━━━ INPUT RECORDS ━━━

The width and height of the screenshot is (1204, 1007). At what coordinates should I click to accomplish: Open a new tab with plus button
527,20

━━━
━━━ INPUT RECORDS ━━━

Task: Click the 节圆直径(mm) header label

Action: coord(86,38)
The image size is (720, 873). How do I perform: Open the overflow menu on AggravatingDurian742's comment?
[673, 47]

━━━
━━━ INPUT RECORDS ━━━

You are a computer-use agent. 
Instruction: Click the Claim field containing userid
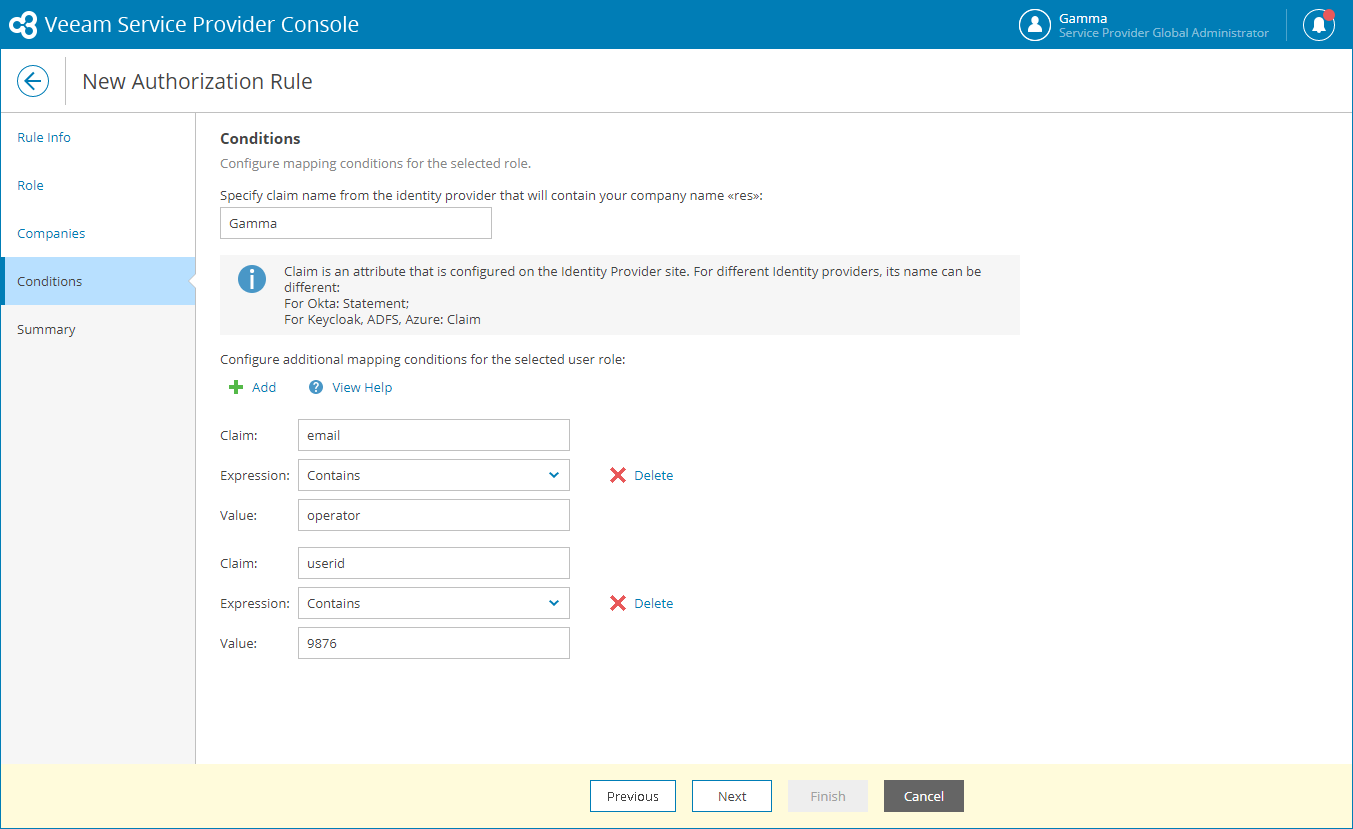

━━━

> _DESCRIPTION OF THE TASK_:
Within the data above, the span starting at the line containing "You are a computer-use agent." and ending at the line containing "Instruction: Click the" is to be retyped exactly, with no other lines.

> _SOLVED PROBLEM_:
You are a computer-use agent. 
Instruction: Click the Claim field containing userid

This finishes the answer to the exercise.